TASK TO COMPLETE:
Search each line below for the word "computer" and list those that contain it.

[Stored data]
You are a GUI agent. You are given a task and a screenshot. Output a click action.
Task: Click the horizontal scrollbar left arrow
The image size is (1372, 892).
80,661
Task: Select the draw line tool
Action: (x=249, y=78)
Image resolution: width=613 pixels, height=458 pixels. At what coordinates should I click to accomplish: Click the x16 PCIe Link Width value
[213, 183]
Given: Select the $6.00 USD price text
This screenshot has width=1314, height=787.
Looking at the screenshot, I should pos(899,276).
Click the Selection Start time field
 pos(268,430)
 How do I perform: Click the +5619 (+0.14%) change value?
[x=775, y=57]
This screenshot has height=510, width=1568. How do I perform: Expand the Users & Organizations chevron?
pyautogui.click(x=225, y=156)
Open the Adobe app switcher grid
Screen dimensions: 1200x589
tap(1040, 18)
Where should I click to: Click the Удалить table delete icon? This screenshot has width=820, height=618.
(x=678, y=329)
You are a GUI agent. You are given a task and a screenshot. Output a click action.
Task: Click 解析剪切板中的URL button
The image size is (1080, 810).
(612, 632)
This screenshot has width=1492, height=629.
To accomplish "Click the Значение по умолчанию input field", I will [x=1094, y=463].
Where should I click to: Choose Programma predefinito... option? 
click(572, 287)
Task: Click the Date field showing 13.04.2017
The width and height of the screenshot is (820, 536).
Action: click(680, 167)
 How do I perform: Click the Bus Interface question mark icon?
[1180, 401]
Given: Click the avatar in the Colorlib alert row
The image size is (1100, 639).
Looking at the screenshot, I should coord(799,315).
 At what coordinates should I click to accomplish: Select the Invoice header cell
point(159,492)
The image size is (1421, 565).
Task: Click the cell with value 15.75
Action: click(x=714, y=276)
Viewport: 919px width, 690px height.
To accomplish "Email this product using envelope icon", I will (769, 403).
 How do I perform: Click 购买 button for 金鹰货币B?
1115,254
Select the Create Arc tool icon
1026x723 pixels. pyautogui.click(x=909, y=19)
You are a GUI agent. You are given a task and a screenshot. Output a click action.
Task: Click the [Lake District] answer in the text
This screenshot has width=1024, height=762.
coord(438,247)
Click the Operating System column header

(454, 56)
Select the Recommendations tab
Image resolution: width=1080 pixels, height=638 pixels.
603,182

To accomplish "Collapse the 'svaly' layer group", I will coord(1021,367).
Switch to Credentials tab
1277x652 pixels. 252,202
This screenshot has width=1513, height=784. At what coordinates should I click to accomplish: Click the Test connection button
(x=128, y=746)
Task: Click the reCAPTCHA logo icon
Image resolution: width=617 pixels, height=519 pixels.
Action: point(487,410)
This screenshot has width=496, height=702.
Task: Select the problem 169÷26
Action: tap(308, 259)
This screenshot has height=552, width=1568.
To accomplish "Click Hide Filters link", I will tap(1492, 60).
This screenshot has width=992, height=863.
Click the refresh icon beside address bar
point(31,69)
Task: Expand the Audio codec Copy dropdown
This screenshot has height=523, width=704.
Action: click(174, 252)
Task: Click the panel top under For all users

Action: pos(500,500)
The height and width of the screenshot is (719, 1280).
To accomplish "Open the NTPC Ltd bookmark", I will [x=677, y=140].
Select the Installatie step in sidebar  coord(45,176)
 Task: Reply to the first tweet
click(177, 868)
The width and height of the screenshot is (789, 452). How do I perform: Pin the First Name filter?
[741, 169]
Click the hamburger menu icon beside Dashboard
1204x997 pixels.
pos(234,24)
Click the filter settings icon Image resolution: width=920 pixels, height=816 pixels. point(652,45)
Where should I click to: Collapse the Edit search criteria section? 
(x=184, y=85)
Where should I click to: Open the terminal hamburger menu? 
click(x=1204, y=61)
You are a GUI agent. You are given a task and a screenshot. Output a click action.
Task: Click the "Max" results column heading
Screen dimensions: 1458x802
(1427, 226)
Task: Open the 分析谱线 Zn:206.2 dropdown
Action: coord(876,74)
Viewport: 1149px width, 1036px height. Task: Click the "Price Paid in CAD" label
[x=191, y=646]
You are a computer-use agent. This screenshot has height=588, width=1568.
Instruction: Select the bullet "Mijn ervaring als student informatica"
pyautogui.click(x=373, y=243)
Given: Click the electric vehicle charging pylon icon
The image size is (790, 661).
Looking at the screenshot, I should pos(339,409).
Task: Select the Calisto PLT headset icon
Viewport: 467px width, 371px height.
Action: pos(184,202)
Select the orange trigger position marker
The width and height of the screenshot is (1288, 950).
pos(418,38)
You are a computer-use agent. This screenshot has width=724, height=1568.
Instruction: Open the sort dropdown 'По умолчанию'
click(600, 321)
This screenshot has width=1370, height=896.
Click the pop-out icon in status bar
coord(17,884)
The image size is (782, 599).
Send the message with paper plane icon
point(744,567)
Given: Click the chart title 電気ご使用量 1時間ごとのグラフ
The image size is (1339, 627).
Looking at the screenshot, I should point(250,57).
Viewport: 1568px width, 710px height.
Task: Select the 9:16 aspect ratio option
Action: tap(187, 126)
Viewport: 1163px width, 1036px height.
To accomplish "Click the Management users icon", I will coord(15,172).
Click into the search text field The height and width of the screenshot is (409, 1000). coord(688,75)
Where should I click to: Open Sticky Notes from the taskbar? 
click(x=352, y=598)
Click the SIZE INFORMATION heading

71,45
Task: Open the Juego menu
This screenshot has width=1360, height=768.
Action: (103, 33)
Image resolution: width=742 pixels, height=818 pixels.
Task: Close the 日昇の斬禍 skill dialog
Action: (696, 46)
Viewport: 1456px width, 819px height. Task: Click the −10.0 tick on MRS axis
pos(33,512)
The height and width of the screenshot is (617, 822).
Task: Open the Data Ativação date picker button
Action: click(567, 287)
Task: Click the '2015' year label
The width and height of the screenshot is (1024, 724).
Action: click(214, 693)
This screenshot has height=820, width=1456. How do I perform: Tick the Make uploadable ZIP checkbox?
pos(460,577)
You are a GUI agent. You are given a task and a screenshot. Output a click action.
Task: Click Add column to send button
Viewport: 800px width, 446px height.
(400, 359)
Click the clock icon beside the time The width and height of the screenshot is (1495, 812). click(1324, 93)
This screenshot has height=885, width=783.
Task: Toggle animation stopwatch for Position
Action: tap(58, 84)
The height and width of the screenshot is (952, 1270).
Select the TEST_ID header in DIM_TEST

EXERCISE ANSWER:
You are a computer-use agent. This screenshot has height=588, width=1568.
You are a computer-use agent. This screenshot has width=724, height=1568.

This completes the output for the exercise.